- [What is needed]
Write out exactly the lines of the entries below from the one holding "Screen dimensions: 1394x587" to the one holding "the Username column", inclusive, and leave out all other lines.

- [Input material]
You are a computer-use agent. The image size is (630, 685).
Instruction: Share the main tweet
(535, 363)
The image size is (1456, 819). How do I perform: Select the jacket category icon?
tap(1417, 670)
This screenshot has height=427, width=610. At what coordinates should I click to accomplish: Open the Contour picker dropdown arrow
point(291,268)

==

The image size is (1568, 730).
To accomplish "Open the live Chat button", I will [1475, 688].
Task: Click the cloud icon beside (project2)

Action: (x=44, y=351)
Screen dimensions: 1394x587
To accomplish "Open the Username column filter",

---

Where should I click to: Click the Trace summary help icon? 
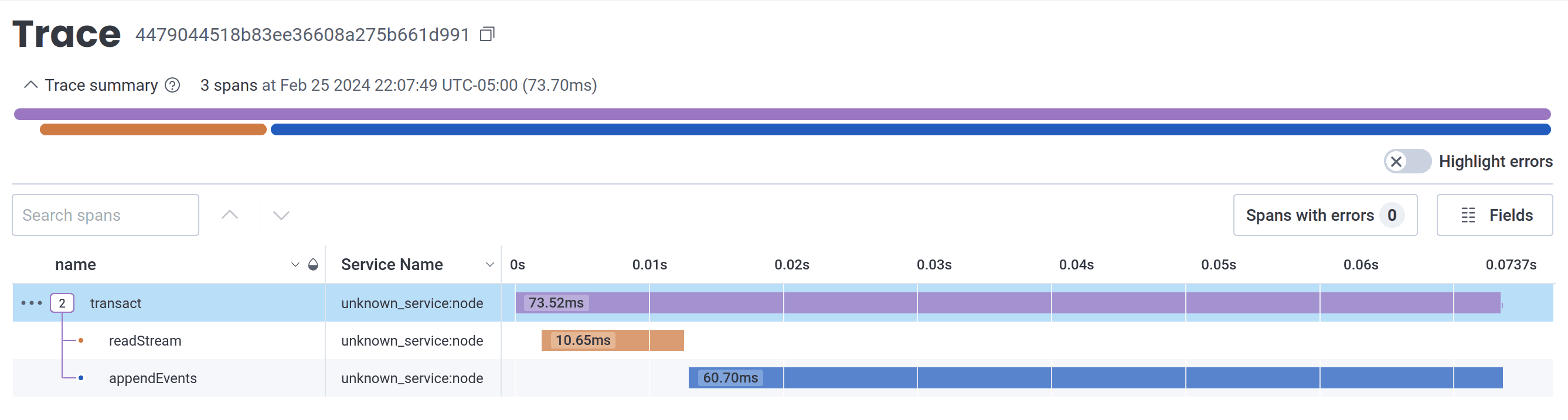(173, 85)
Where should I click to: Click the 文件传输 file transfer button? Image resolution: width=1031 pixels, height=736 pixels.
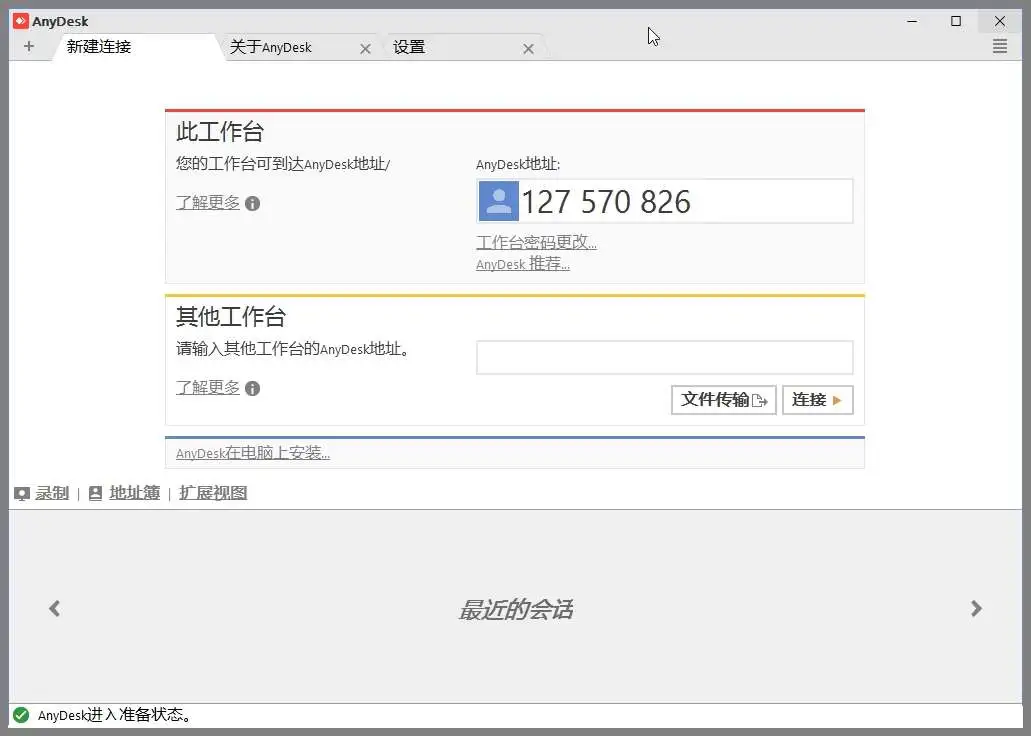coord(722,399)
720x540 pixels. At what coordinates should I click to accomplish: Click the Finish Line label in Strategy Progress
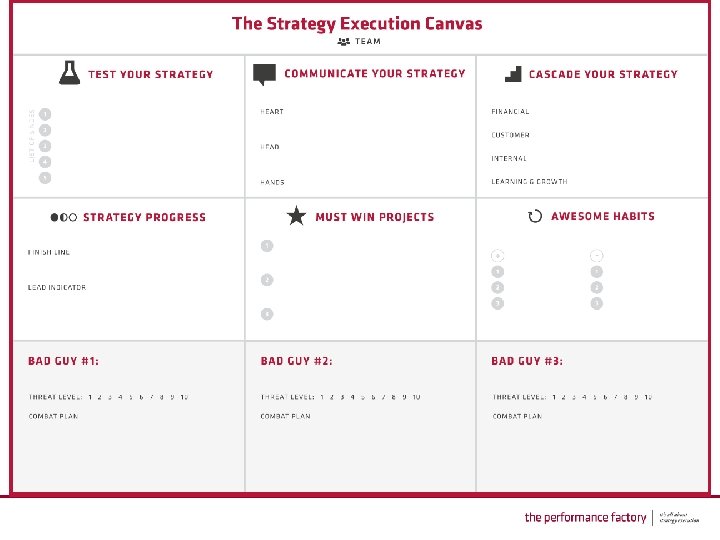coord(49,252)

- [Finished task]
Screen dimensions: 1394x587
To accomplish "Open the Username column filter",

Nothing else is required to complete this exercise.